Her research uses functional imaging to investigate the cortical basis of human speech perception and production, applying models from primate auditory processing to the neural basis of human perception. She is particularly interested in the different kinds of information conveyed when we speak and how the acoustic information in our voices can be processed in different ways in the brain.

We learn to read in a very different way from learning to speak. Speech is embedded in our social interactions from the minute we are born and even before birth we can hear our mother’s voice in utero_. These prelingual twins=JmA2ClUvUY show how you can understand verbal interactions, before you even have words at your disposal.

Learning to read, in contrast, is something that we largely learn to do when we are at school, where we are specifically instructed how to do it. There are different writing systems:

• Logographic (like Chinese) where a written word or a meaningful part of a word is represented by a single written element (though that symbol may contain phonetic and semantic information).

• Syllabaries: (e.g. Cherokee) where a written element conveys a whole syllable.

• Alphabetic: (e.g. English) where a single written element roughly represents a single speech sound.

Each of these systems has their own unique advantages and disadvantages. Notably, alphabetic writing systems can differ widely in how easy they are to acquire. Children learning to read English, which is highly irregular in both spelling and pronunciation, do less well at reading non-words after a year of reading, in comparison to children learning to read Spanish or Finnish (Aro and Wimmer 2003) English-reading children only catch up on their Finnish peers in grade 4.

In addition to the undoubted many values of literacy, we can see the impact of learning to read in a variety of ways. For example, it is harder to name the colour of the

ink in the word green than in the word grown. This Stroop effect is commonly used to demonstrate how meaning can interfere with cognitive processes – if you are naming ink colours as fast as possible, competing colour names will slow you down. Importantly, this can only occur because once you are a skilled reader, you can’t ‘switch off’ your reading when trying to name the ink colours, which is how the competing semantic information can get into the system. As skilled readers, it is nearly impossible for us not to read words.

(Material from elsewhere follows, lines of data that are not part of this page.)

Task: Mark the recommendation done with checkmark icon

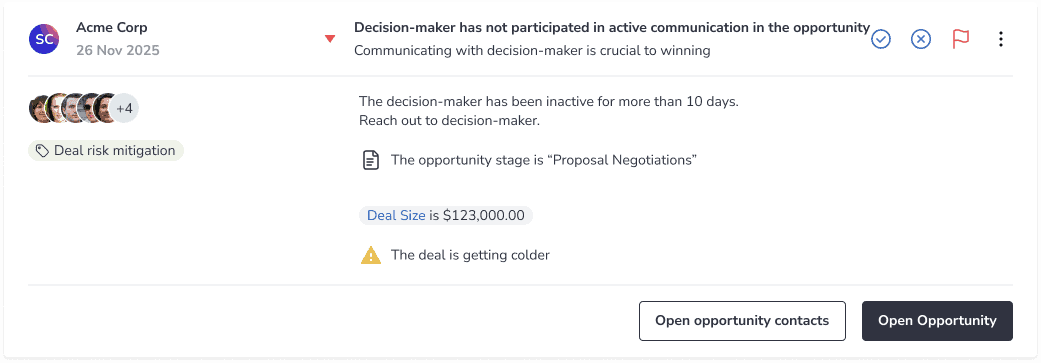Action: [x=880, y=40]
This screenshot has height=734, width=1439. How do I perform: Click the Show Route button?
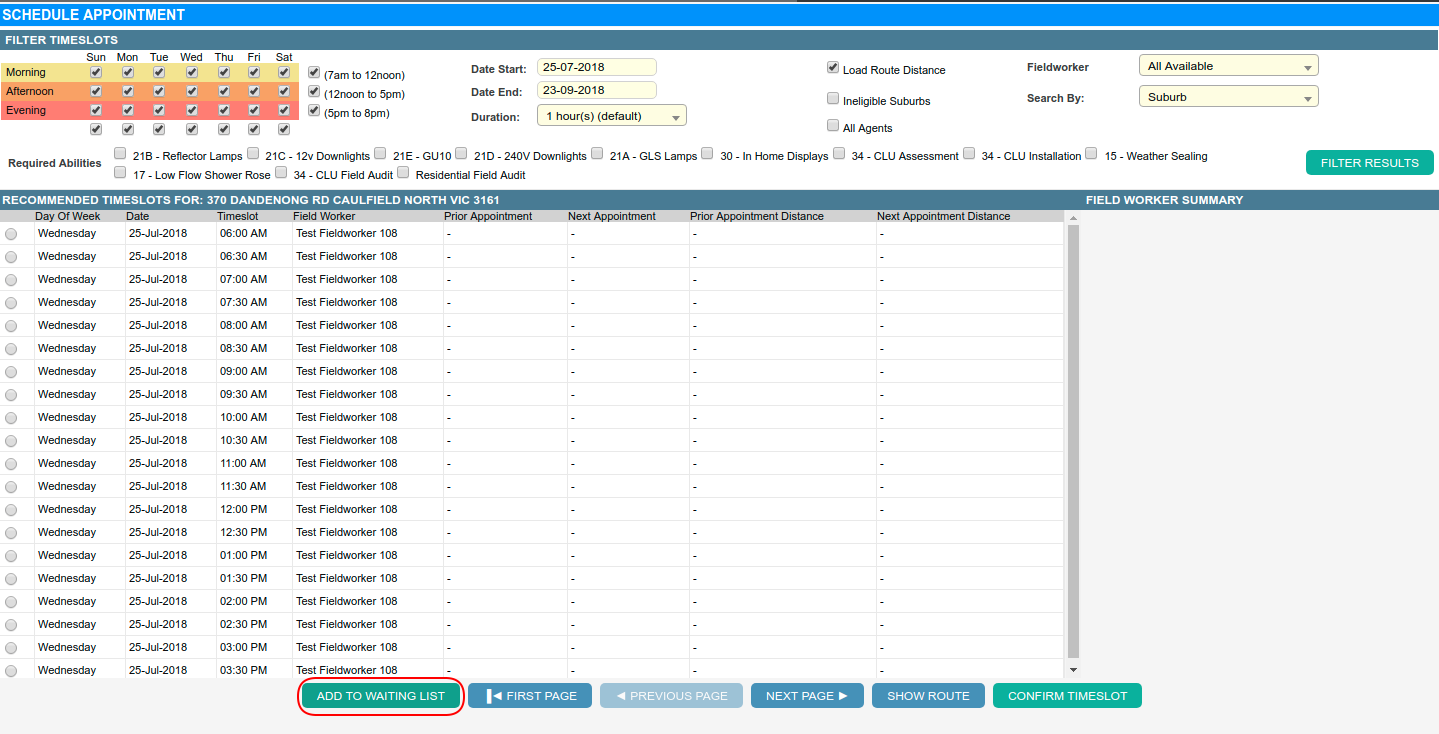(x=928, y=696)
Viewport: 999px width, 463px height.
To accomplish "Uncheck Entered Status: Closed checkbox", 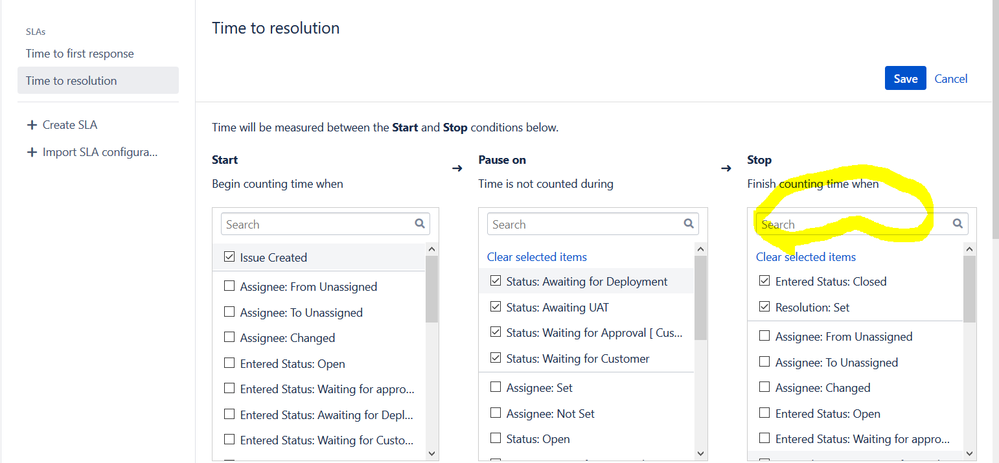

The skill of learning to read also forces us to engage with sounds in ways that differ from what we have to do to understand spoken language. Some abilities in the manipulation of speech sounds are present before we learn to read (e.g. being able to tell that two words rhyme), while others emerge as a consequence of our learning to read. Thus, segmental skills – being able to break a word down into separate chunks corresponding to individual speech sounds – are something that we acquire when we learn to read. People who have never read find it hard to split ‘cat’ into ‘c’ ‘a’ and ‘t’ (though not completely impossible).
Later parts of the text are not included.